Predictors of formalin-fixed sample success
The amount of template DNA extracted from formalin-fixed samples weakly predicted the number of high-quality SNPs (>5x coverage; adjusted R2=0.28), suggesting that ~200 ng of extracted template was needed to recover> 25% of SNPs at > 5x coverage (Fig. 2A; S1; S5). Thus, we recommend dividing extractions into multiple replicates (from several pieces of tissue) to extract more DNA from samples that give low DNA yield. However, a greater amount of extracted endogenous DNA does not necessarily ensure downstream success as a variety of factors can degrade DNA quality in formalin-fixed samples, including specimen age, exposure to UV, temperature, and length of formalin exposure (Hykin et al. 2015; Sawyer et al. 2012). Historical samples typically contain highly fragmented DNA (Pääbo, 1989; Ewart et al. 2019), and this could affect library preparation if most fragments are too short for target probes to bind efficiently, even if relatively high amounts of DNA were extracted.
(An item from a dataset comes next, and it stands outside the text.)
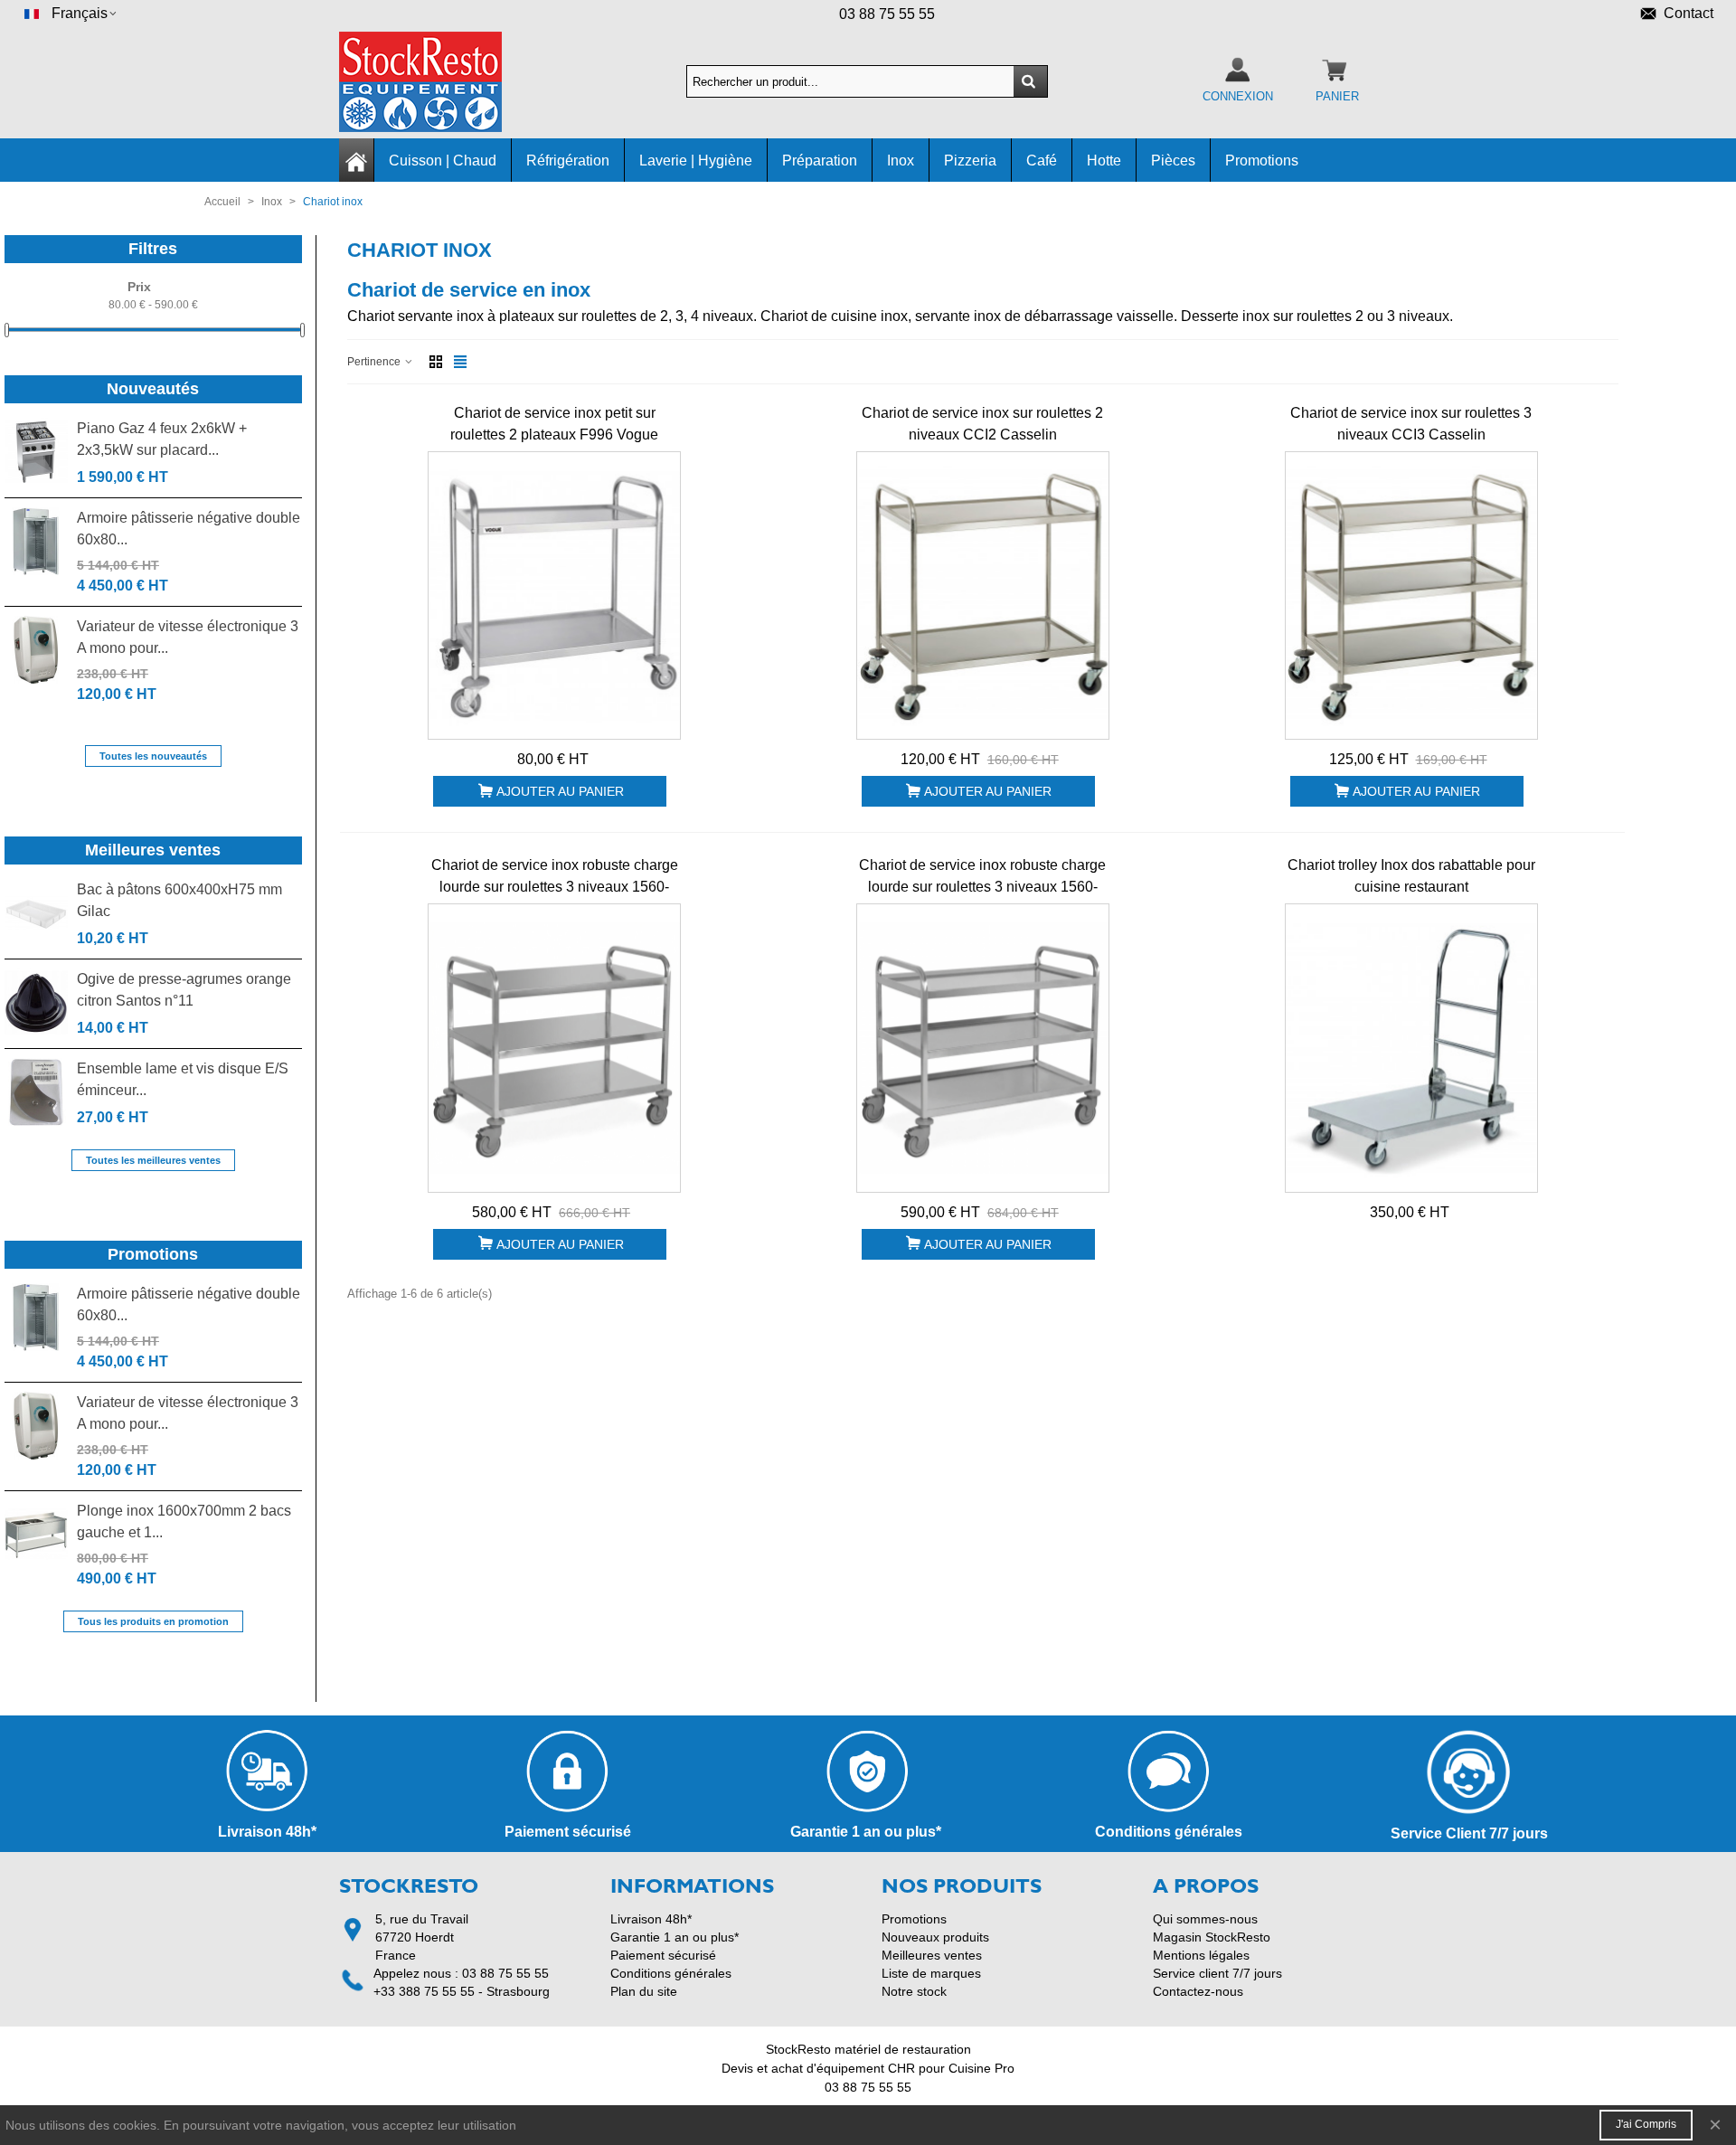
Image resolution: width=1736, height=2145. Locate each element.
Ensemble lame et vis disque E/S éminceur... (182, 1079)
The large genomes of amphibians may also require higher extraction yields (~200 ng in this study) to successfully capture genome-wide targets (McCartney‐Melstad et al., 2016), whereas studies of formalin-fixed reptiles have reported successful sequence capture with as little as 1–3 ng/μl (Hykin et al. 2015; Ruane & Austin, 2017).
In addition, formalin-fixed sample extractions may contain high levels of exogenous DNA, particularly when endogenous DNA yield is low. In the four formalin-fixed samples with <10% of SNPs, levels of exogenous sequence were all >30%, and as high as 81%. The other six samples yielded > 94% endogenous sequence, suggesting that the level of exogenous sequence is a strong predictor of sample success. Rates of exogenous DNA from fluid-preserved specimens have not been quantified in many studies, but Hykin et al. (2015) found low rates of exogenous sequence in a formalin-fixed lizard (only 0.27% of reads). By contrast, Lyra et al. (2020) extracted DNA from ethanol-preserved frogs and identified a high proportion of bacterial reads (based on BLAST search), and a low fraction of endogenous sequence (<0.5% mapped to closely-related reference transcriptome). Thus, it remains an open question how much endogenous DNA should be expected from formalin-fixed extractions. Two of the samples in this study with high rates of contamination were larval samples that had been stored in formalin for several years. The other two samples were adult specimens, and we are uncertain if the contamination occurred prior to or during tissue subsampling, or if the tissue subsamples had such low usable DNA that any exogenous DNA present was preferentially amplified (Pääbo 1989).
Another factor that may impact sample outcomes is the tissue type used for extractions. Studies seeking to extract DNA from formalin-fixed samples typically sample liver or muscle tissue (Hykin et al. 2015, Ruane & Austin, 2017; Pierson et al. 2020). Hykin et al. (2015) compared extraction success between these two tissue types and extracted higher yields from the liver replicates of Anolis lizard samples. Ruane and Austin (2017) successfully extracted DNA from snake liver tissues, while Pierson et al. (2020) were unable to extract suitable DNA for PCR or library preparation from salamander tail muscle. Here we compared success between muscle and liver replicates of specimen USNM 525133. We inferred double the rate of human contamination in the liver replicate (6.3%) than in the muscle replicate (2.9%), but by all other measures the liver replicate outperformed the muscle replicate, including total DNA extracted, fragment length, total loci, total SNPs, and average coverage. Taken together, these results suggest that DNA in formalin-fixed specimens may remain better preserved in liver than in muscle tissue, but future studies could test this hypothesis with larger sample sizes and with samples of various ages.